MATERIAL PROVIDED >>
* Begin *

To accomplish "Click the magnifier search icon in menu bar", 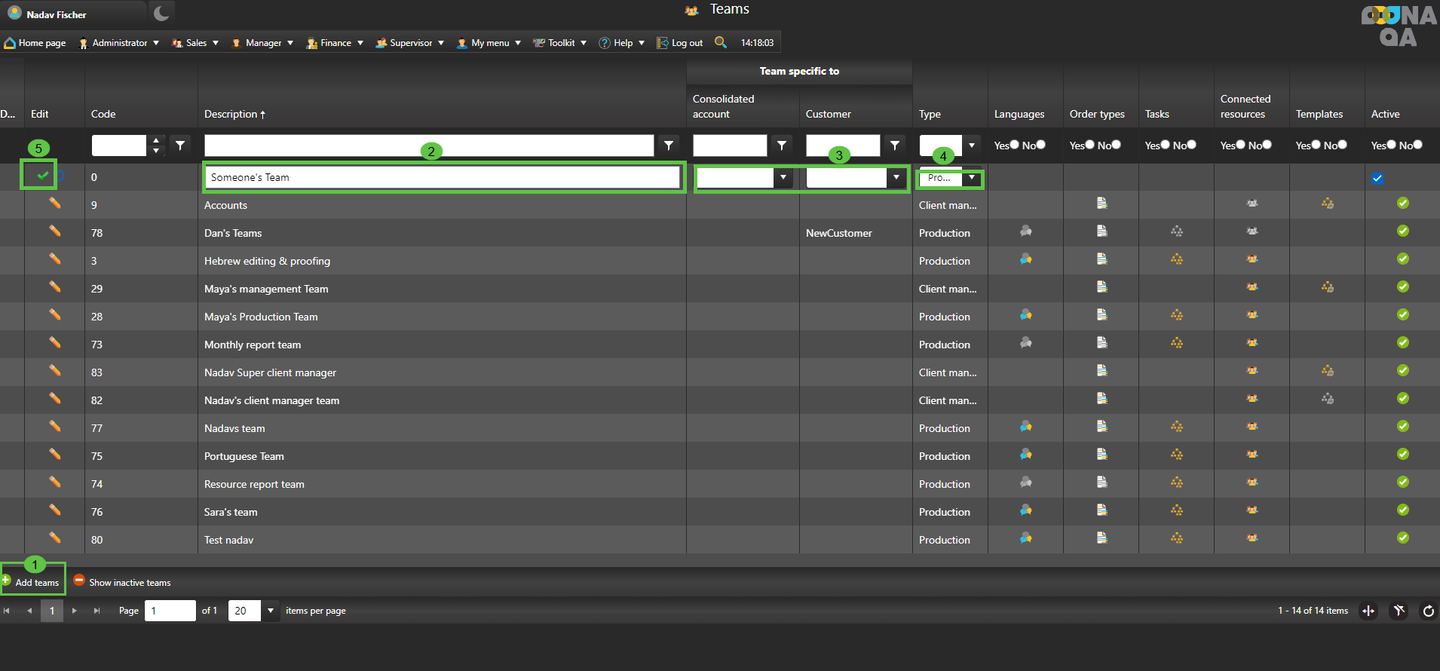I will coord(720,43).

* End *
* Begin *

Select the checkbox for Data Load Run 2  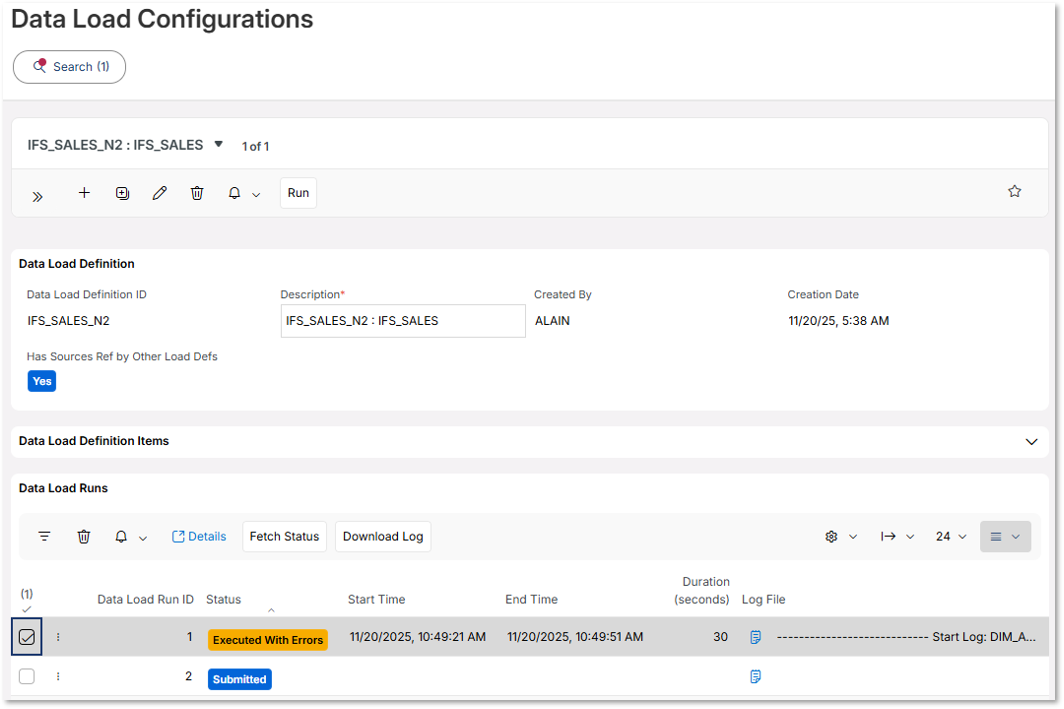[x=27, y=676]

* End *
* Begin *

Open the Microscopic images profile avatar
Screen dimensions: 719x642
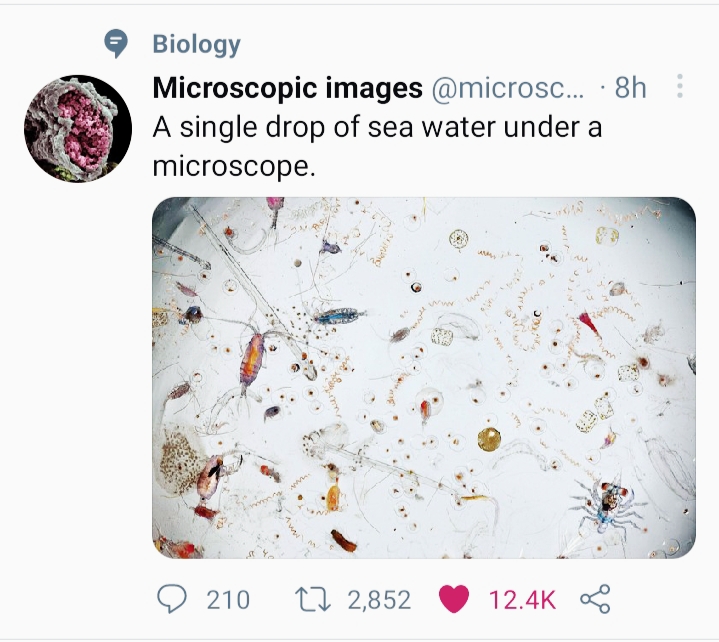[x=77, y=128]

* End *

YOUR TASK >> Quote the records exactly, from the line containing "Open the Microscopic images profile avatar" through the line containing "[x=77, y=128]", including both of those lines. Leave the pictures out of your answer.

ANSWER TO THIS PROBLEM >>
Open the Microscopic images profile avatar
Screen dimensions: 719x642
[x=77, y=128]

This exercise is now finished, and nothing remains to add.